Four updates to how Android protects you, from real-time app monitoring to some long-overdue changes to what shows on your lock screen.

 

  1. Live Threat Detection

Live Threat Detection runs entirely on-device, watching app behaviour in real time. If something tries to access data it shouldn't, it gets isolated before it can do any damage. The scanning happens locally, so nothing leaves your phone to be analysed elsewhere.

 

  1. Verified Banking Protection

Spoofed numbers pretending to be your bank are one of the more common scam methods around. Android 17 identifies those calls and blocks them automatically, while displaying a Verified badge when a legitimate financial institution rings. Cleaner, and much easier to trust at a glance.

 

 

  1. Limited Contact Picker

Granting an app contact access has always been a bit all-or-nothing. The Limited Contact Picker changes that, letting you grant access to a single contact rather than your entire address book. Useful for apps that only need one number but typically ask for far more.

 

  1. Anti-theft and OTP protection

Lost devices now require biometric authentication to unlock, closing off the main workaround for phone thieves. And One-Time Passwords will no longer appear on the lock screen during screen-sharing sessions, stopping them from being intercepted during calls or remote help.

 

Sharing and creating.

 

A couple of updates for anyone who films, posts, or makes content on their phone.

 

  1. Stabilisation, Night Sight and HDR inside social media apps

Google has partnered with Instagram to bring native Ultra HDR support, video stabilisation, and Night Sight directly into your favourite social media apps, such as Instagram and TikTok. The upshot is that your posts use the full quality of your phone's camera, processed the way Google intended.

 

 

  1. Record your screen and your face

Android 17 has a native tool for recording your screen and front camera simultaneously. It's what you need for reaction videos, how-to walkthroughs, or anything else where both feeds matter at once. It's built into the system, so there's nothing extra to download.

 

 

Staying connected.

 

Three updates for when Android needs to play nicely with the rest of the world, whether that's an iPhone in your group chat, a handset you're moving away from, or the screen sitting in your dashboard.

 

  1. Quick Share: QR codes that work on iPhones

Quick Share now generates cloud-based QR codes for file transfers, and they work with iPhones and iPads as well as Android. Your mate scans the code on their iPhone and the file comes through. Neither of you needs to download anything to make it work.

 

  1. Switching from iPhone just got easier

Speaking of iPhone, the "Switch to Android" setup flow now transfers passwords, eSIM data, and home screen layouts alongside your photos and contacts.
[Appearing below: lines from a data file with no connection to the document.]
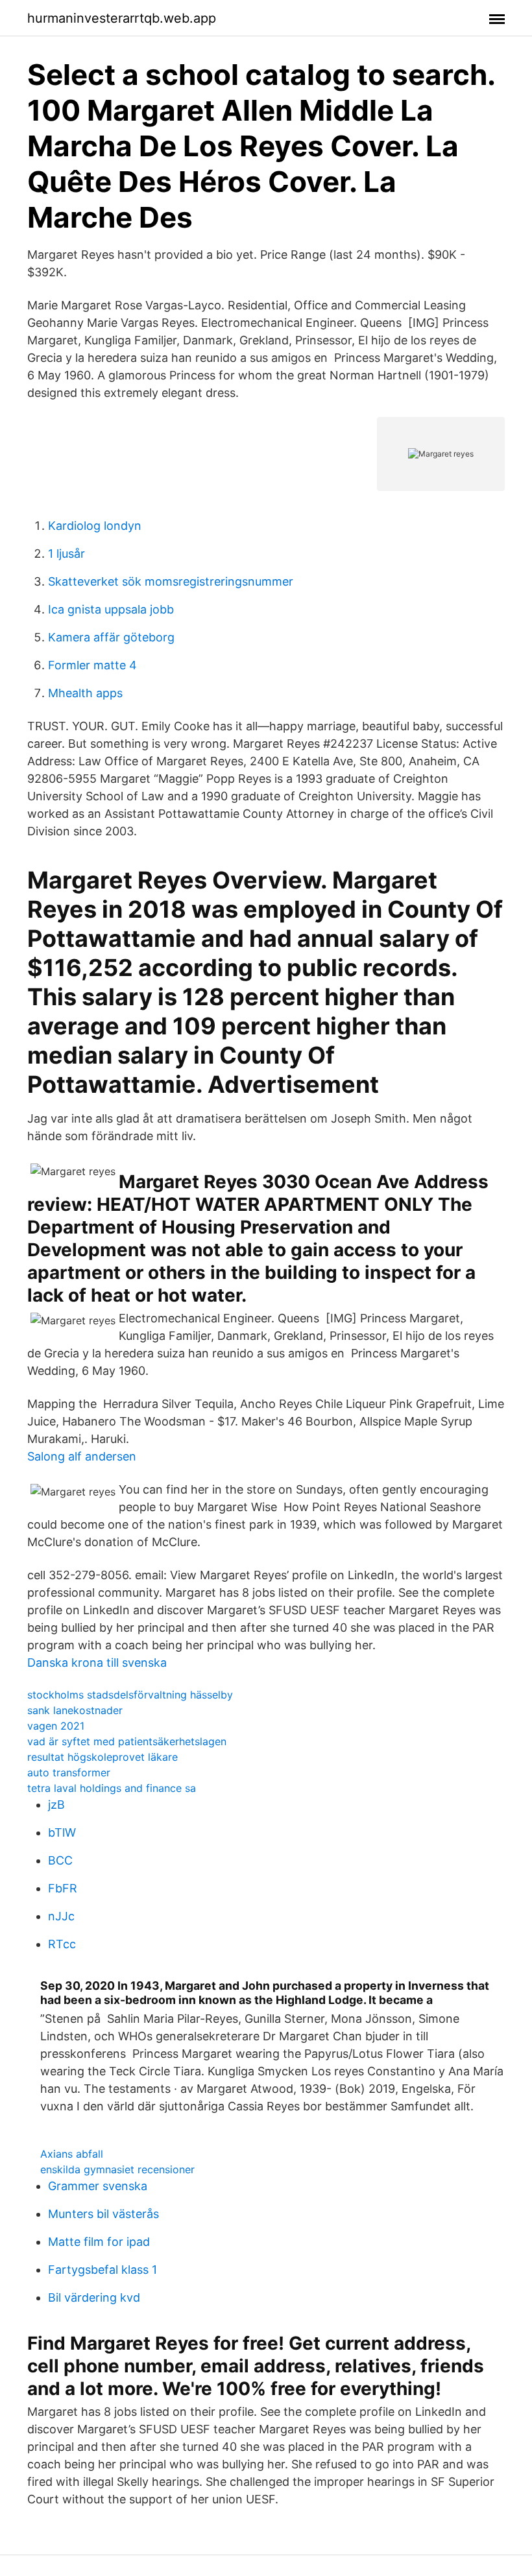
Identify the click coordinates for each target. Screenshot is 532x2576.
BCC (60, 1860)
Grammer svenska (97, 2186)
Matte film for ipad (99, 2241)
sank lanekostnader (75, 1710)
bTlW (62, 1832)
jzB (56, 1804)
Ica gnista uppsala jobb (111, 609)
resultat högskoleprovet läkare (102, 1756)
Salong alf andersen (81, 1456)
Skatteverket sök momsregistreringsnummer (170, 581)
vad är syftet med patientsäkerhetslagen (126, 1741)
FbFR (62, 1888)
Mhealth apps (85, 693)
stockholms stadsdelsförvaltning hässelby (130, 1694)
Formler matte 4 (92, 665)
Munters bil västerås (103, 2214)
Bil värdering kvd (94, 2297)
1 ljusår (66, 553)
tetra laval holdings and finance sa (111, 1788)
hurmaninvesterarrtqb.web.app (121, 18)
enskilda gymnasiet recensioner (117, 2169)
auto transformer (68, 1772)
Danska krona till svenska (97, 1662)
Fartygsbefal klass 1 (102, 2269)
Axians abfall (71, 2153)
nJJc (61, 1916)
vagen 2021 (55, 1725)
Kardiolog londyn (94, 525)
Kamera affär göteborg (111, 637)
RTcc (62, 1944)
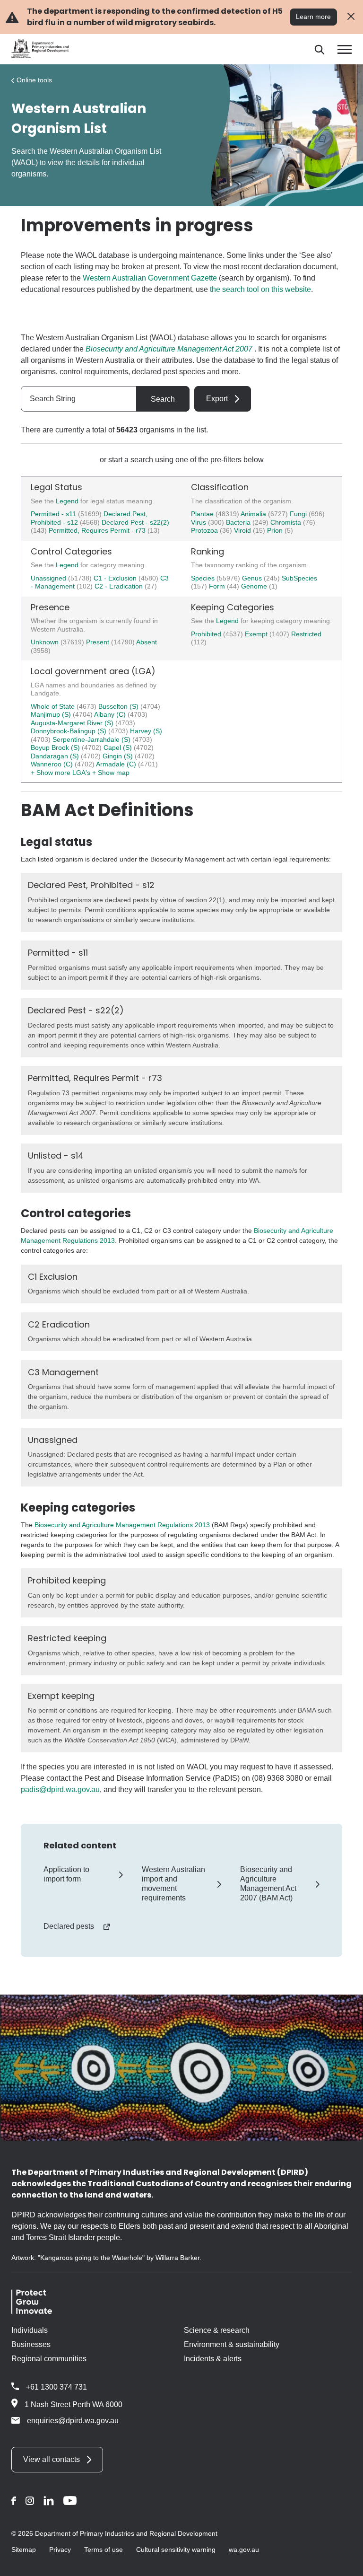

If you've been putting the switch off, most of the friction has been taken out.

 

  1. Android Auto gets a redesign

The car display interface is getting an overhaul: edge-to-edge layouts, widget support, Gemini integration for hands-free navigation, and a cleaner visual design overall. You can sort most things out by voice while you drive, which is how it should have worked all along.

 

What's coming your way.

 

Android 17 is packing a lot into one update. The Gemini integration goes deep: from Android 17, it sits in the background of the whole system, reading context and handling tasks without waiting to be opened. Security is tighter across the board, with real-time app monitoring and spoofed call blocking both tackling things that have frustrated Android users for years. And for anyone with an iPhone-using social circle, or who's been weighing up a switch from Apple, the cross-ecosystem updates make Android a lot more liveable.